Likewise, WalMart wasn’t built on the power of their advertising. They became a juggernaut through superior inventory management. End of story.

In the healthcare category, the business is called a “practice” because it usually offers custom, customer-intimate solutions to problems. They like to think that it is their surgeons, specialists and training that make all the difference. Most of the time, and stacked up against most of their competitors, they are correct.

But, there are two situations that will change the game, and if they aren’t prepared to respond with the right message, they’ll quickly find themselves marginalized and irrelevant.

Let’s take a look at the field of LASIK. Laser vision correction has been around for awhile now. In the early days, it was a pretty scary idea.

There are chains of LASIK shops which are bombarding us with spam and other ads offering vision correction for $299 per eye. These are the discount merchants of vision correction and most consumers won’t bother to investigate much further than price. They’ll be drawn in by the marketing only to find out that the price includes technology that the best ophthalmologists have relegated to museums. That’s right, if you want to get bargain-basement LASIK, your corneal flap will be cut with a steel blade instead of state-of-the-art computer-guided lasers. Guess what? Most patients opt for a higher-priced procedure using more modern equipment…but still not always state-of-the-art.

Most of the independant doctors are afraid to call the chain shops out on this bait-and-switch routine. They wring their hands and moan just like their old retail friends who were shut down years ago when WalMart moved to town. That’s the first situation.

Many of them have an ace in their sleeve that they also fail to play. If they’ve invested in the latest and greatest technology, they really can offer a better outcome for their patients. But, they think that patients just won’t be able to understand why their prices are so much higher than the chains. And, that’s just as bad as not responding to the bait message.
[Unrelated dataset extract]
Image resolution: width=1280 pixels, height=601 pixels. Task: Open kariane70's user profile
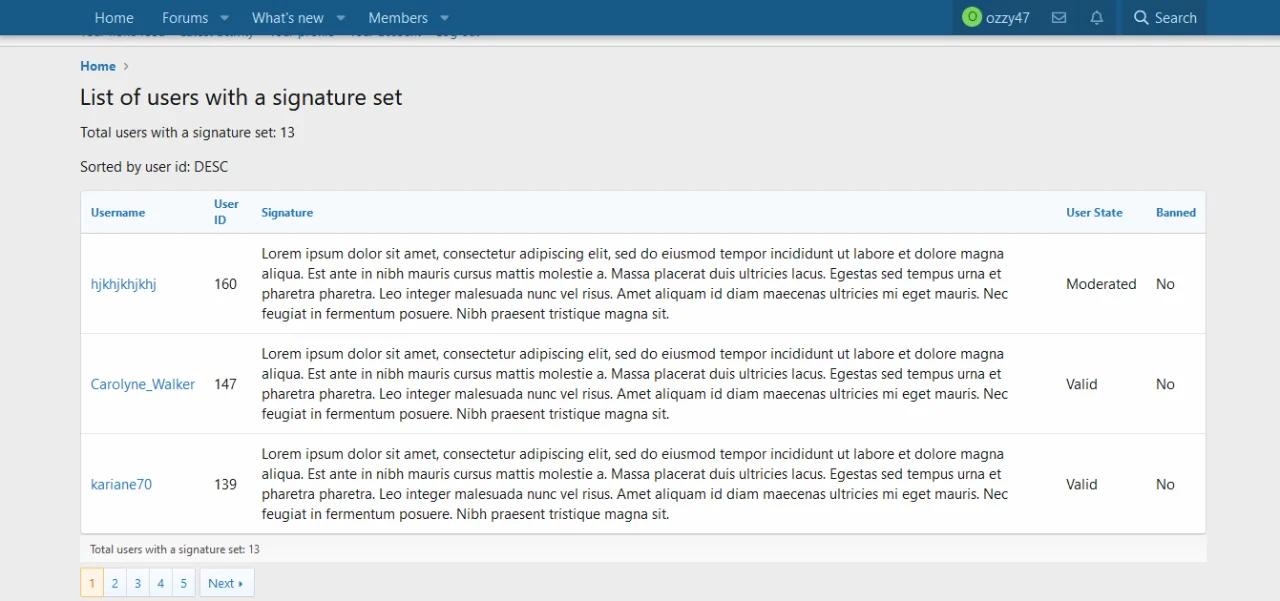pyautogui.click(x=121, y=483)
The simple truth is that the procedure is more expensive BECAUSE of the newer technology and the business model of the manufacturer. Using the old methods, the only incremental cost to the chain store is buying new blades and paying the surgeons. The state-of-the-art LASIK systems incur a royalty fee to the manufacturer each and every time the laser is used on a patient. This adds MORE than the cost of the cheap LASIK to the procedure BEFORE the doctor’s office has made a dime.

So, they’ll tell you that it’s safer. They’ll tell you that their doctors are smarter. They might be brave enough to tell you that the chain stores are some kind of assembly line. But, I haven’t found one yet that will tell you why it costs more. In fact, most of them avoid any mention of price on their sites.

Nobody does a very good of explaining what’s in it for the clinic…by way of outlining what’s in it for the developer of the laser equipment.

I’ve talked to insiders. I understand the procedures and the equipment. I’d never opt for anything but the newest technology, because it makes a difference.

So, these clinics have a Proprietary Product and yet they fail to take advantage of it. It’s like a BMW dealer refusing to mention the manufacturer of the luxury cars for sale at his business. It would be sheer folly for him to expect me to pay a premium price just because he’s a highly trained car dealer.

I’m not suggesting that you give up talking about the skills of your surgeons, but if you have a Proprietary Product, you should turn it into the big deal that it really is.